A Break in the River
By DJ Asson
The woman’s pale blue summer dress matched the hair ribbon of the child walking by her side. The little girl wore a frock with layers of pink ruffles and wide straps over the shoulders. A big bow of material was tied around the back. She was smiling, enjoying a lollipop and darting her eyes across all the people along the bend in the river. Her mother’s expression didn’t reflect this innocent joy. She gazed at only one thing.
“Come over here, sweetie,” she said, bending down as she strode along the pathway. She grasped the child’s hand and smoothly pulled her closer. The little girl, who looked about six years old, was unfazed.
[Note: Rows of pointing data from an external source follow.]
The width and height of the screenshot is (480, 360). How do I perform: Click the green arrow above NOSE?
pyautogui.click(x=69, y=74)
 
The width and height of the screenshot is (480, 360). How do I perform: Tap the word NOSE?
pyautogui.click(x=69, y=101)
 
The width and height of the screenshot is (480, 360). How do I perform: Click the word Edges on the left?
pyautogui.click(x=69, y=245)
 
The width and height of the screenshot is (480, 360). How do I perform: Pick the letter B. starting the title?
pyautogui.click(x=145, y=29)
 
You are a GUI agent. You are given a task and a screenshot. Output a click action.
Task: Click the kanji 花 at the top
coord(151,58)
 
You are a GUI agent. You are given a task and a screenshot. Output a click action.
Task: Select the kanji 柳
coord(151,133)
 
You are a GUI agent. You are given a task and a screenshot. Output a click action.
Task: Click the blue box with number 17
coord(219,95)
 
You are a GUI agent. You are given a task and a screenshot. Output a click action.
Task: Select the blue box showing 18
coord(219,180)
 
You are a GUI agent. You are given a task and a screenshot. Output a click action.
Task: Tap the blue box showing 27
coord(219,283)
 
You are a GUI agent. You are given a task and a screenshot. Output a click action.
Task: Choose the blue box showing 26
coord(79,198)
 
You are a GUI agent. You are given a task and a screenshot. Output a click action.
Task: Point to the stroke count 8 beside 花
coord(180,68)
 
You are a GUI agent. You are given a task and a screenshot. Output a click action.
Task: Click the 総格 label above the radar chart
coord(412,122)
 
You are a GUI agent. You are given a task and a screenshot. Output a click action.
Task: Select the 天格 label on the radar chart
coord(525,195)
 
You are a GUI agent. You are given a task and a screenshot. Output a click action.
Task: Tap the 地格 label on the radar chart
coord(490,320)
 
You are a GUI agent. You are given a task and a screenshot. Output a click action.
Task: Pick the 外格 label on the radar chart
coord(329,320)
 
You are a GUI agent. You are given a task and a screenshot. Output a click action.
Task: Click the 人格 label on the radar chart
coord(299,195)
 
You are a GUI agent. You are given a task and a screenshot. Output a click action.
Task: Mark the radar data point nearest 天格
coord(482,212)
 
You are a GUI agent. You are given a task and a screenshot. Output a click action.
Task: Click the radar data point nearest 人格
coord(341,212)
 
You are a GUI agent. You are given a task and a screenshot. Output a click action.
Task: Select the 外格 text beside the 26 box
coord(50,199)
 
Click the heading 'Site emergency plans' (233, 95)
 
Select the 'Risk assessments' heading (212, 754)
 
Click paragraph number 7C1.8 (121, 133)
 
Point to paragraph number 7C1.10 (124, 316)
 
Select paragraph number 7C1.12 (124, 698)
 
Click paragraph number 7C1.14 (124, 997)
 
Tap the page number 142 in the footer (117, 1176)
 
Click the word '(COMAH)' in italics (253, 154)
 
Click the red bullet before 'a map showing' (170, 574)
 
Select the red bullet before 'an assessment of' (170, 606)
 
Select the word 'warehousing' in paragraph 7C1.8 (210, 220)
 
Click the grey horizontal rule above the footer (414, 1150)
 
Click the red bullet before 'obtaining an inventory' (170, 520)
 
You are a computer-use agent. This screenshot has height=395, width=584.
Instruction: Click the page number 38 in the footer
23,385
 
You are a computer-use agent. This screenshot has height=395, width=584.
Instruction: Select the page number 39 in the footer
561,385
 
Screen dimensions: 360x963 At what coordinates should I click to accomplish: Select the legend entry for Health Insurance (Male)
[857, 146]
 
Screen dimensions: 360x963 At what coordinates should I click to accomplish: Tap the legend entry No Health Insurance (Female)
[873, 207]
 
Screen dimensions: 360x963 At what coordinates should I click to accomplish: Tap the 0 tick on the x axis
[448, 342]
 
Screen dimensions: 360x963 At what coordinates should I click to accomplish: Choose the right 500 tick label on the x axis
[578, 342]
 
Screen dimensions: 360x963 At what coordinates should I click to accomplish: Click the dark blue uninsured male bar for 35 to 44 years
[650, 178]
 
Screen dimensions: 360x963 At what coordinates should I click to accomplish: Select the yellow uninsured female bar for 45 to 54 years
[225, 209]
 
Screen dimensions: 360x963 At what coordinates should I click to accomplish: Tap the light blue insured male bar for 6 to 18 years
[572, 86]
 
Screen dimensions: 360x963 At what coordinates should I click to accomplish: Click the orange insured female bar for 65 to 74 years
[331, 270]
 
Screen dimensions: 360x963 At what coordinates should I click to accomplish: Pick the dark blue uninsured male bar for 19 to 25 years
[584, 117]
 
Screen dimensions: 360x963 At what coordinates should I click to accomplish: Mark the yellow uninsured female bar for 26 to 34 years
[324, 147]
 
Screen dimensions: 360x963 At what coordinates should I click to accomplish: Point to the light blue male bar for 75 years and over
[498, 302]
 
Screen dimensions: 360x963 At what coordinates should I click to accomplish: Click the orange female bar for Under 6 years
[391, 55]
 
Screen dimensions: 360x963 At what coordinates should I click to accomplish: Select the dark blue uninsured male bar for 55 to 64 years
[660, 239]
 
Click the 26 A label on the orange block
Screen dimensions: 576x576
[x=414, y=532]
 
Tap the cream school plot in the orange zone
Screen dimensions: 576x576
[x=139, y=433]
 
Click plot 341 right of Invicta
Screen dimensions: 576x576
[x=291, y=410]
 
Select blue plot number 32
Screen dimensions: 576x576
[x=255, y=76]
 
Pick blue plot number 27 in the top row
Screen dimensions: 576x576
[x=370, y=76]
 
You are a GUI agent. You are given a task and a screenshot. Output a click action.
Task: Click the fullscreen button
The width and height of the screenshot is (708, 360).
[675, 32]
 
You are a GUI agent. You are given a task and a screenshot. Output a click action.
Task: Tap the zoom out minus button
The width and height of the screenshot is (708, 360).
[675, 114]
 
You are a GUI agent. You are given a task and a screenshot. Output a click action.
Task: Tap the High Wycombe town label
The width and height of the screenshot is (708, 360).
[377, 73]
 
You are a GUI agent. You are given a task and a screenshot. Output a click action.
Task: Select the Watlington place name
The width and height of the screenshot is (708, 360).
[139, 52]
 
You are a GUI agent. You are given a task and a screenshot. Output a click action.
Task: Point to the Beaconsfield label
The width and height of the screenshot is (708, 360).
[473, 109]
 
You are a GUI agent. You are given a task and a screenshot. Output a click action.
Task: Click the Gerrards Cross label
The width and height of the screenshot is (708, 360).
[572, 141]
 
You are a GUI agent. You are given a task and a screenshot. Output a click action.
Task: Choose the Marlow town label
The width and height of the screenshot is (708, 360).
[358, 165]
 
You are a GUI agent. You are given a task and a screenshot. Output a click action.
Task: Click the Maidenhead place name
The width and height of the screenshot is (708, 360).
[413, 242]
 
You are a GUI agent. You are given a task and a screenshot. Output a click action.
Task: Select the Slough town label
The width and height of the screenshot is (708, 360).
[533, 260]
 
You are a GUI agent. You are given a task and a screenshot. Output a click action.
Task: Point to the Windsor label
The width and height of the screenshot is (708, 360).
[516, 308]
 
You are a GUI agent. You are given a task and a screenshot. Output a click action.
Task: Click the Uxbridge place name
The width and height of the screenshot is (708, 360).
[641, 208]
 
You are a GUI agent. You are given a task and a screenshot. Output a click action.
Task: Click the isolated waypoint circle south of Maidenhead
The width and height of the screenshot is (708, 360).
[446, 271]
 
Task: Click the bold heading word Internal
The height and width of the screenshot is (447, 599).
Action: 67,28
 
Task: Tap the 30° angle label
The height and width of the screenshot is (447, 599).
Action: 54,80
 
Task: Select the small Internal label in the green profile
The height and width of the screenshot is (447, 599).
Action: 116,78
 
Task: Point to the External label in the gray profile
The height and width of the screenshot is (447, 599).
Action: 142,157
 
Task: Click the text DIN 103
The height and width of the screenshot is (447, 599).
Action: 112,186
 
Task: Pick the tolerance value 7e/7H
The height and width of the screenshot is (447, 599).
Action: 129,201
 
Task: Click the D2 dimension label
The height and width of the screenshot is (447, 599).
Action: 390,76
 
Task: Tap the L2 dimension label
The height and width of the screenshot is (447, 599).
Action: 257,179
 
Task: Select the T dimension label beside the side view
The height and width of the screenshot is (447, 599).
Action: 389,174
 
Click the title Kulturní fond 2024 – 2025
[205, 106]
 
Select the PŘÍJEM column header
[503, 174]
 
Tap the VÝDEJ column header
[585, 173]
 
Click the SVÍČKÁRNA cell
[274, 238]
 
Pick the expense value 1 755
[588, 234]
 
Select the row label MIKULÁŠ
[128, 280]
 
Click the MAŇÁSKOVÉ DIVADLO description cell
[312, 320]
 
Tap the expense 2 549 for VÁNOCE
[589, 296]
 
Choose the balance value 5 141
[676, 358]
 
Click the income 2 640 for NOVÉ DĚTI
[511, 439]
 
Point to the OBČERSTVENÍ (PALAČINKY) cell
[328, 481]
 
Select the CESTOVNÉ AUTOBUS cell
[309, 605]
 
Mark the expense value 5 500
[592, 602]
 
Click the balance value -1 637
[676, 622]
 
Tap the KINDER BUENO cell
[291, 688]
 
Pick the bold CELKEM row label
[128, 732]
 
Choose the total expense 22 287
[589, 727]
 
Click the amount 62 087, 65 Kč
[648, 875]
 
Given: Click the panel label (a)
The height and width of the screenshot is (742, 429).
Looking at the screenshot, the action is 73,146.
She took the orange candy out of her mouth, licked her lips and returned it to the inside of her cheek. She had been swinging her arms back and forth, but now her mother firmly clasped one hand and only a sliver of light passed between the two. The child struggled to equal her mother’s increased pace.
The woman’s glare was directed at where I was sitting beside the path. We only caught each other’s eyes a few moments before, while I was watching the flow of people. I had one leg stretched out in front of me and the other tucked back underneath. I was leaning against a short concrete curb that separated the path from a manicured grassy expanse. The walkway was easily ten feet wide, so I wasn’t a physical obstacle for her.
I wore a faded green graphic t-shirt and a pair of purplish shorts. Splotches of white, where bleach had burned the original color, dotted my ensemble. The brown leather of my boat shoes was cracked along the top and the quarter was crushed down to the insole. My exposed feet were sweaty and red, rubbed raw by these makeshift backless sandals.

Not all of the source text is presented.